__About this task__.
Starting at the line below holding "Proceed with the" and stopping at the line holding "Switch to the", print every line exactly, both ends included, and leave the rest out.

Data extracted from a collection:
--- START ---
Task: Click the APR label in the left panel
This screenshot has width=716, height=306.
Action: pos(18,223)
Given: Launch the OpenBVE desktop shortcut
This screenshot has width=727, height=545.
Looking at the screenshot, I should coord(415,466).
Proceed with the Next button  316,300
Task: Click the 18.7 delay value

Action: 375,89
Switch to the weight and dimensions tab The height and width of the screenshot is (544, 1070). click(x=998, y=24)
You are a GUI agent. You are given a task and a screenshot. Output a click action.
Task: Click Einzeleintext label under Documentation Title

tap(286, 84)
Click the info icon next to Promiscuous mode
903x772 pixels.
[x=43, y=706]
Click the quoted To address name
--- END ---
__Response below__.
Proceed with the Next button  316,300
Task: Click the 18.7 delay value

Action: 375,89
Switch to the weight and dimensions tab The height and width of the screenshot is (544, 1070). click(x=998, y=24)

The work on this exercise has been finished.